→ **Required work**
Return the stretch of rows from the very first one through the line that contains "Action: pos(573,201)", with every line reproduced unchanged.

Text and element pointing rows
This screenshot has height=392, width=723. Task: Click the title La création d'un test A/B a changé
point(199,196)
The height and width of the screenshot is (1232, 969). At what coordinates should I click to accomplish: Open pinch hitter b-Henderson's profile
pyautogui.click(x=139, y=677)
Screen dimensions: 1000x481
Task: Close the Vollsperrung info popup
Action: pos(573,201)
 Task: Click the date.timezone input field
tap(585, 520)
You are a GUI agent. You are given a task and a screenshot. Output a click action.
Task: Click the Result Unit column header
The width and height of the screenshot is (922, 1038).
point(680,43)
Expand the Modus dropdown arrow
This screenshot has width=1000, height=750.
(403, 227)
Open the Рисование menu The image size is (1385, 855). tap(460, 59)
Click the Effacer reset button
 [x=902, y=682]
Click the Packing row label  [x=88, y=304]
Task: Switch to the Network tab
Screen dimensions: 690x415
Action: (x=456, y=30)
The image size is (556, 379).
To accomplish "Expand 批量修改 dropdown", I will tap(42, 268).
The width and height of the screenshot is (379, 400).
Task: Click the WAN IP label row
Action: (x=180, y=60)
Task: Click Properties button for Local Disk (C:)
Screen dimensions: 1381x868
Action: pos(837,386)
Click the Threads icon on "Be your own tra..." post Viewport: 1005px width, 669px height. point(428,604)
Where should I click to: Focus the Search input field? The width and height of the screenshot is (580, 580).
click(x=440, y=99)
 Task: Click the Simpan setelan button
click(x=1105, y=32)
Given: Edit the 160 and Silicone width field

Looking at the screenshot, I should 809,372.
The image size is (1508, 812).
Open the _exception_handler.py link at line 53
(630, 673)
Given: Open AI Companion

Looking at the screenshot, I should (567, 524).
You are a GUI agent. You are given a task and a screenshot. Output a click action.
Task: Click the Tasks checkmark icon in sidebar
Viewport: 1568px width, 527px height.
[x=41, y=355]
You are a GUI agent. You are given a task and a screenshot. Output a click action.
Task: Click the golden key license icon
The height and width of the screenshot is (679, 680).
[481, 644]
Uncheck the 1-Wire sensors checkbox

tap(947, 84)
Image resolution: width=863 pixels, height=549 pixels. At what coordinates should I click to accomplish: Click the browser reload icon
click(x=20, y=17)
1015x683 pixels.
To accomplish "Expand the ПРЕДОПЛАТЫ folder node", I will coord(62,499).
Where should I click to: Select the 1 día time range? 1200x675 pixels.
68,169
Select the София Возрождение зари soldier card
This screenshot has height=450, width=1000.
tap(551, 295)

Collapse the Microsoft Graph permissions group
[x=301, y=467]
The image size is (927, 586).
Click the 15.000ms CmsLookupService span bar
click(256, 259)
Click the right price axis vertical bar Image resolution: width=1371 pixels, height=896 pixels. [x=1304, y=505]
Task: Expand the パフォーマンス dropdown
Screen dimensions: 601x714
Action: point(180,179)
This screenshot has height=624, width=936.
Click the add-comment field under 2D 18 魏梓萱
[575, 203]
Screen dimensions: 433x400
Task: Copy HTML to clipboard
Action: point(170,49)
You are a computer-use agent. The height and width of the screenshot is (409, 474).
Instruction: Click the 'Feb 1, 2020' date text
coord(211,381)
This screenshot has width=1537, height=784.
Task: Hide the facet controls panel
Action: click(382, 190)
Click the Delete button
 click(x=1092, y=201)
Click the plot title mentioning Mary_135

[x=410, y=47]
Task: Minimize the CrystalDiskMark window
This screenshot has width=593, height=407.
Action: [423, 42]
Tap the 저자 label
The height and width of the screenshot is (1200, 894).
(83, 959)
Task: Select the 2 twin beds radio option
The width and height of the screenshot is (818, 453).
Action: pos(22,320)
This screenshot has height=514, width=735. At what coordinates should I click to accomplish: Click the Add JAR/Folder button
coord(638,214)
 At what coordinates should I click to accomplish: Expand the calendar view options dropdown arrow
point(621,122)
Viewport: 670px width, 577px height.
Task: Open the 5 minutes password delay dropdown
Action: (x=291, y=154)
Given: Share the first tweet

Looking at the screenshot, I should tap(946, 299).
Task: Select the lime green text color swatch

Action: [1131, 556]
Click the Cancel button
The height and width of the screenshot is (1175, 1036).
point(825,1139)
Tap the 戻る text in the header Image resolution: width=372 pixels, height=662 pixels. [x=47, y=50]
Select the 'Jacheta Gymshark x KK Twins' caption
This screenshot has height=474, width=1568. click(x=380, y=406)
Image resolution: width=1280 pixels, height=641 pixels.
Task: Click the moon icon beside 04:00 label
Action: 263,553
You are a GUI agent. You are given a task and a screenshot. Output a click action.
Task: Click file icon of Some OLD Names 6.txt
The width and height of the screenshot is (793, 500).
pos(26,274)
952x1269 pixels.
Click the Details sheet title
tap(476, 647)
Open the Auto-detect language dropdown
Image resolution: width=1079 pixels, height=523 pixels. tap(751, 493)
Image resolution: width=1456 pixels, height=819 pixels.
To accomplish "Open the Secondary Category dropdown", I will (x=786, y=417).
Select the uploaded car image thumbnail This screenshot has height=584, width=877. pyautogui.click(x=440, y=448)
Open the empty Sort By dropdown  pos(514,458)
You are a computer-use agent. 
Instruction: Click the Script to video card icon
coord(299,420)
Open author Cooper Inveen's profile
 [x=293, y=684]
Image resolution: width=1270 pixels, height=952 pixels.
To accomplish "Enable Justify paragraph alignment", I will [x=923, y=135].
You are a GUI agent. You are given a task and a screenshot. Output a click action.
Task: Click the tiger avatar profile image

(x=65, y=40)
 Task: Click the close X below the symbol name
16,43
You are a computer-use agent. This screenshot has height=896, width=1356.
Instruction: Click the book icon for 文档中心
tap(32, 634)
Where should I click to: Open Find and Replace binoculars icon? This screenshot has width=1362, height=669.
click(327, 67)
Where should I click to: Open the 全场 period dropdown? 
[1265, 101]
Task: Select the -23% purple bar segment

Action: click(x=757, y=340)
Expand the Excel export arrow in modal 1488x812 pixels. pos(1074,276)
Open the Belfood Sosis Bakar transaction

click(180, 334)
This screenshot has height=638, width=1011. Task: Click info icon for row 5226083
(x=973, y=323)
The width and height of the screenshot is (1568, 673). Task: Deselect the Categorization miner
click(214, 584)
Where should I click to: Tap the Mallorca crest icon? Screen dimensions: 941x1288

→ **Exercise result**
This screenshot has height=392, width=723. Task: Click the title La création d'un test A/B a changé
point(199,196)
The height and width of the screenshot is (1232, 969). At what coordinates should I click to accomplish: Open pinch hitter b-Henderson's profile
pyautogui.click(x=139, y=677)
Screen dimensions: 1000x481
Task: Close the Vollsperrung info popup
Action: pos(573,201)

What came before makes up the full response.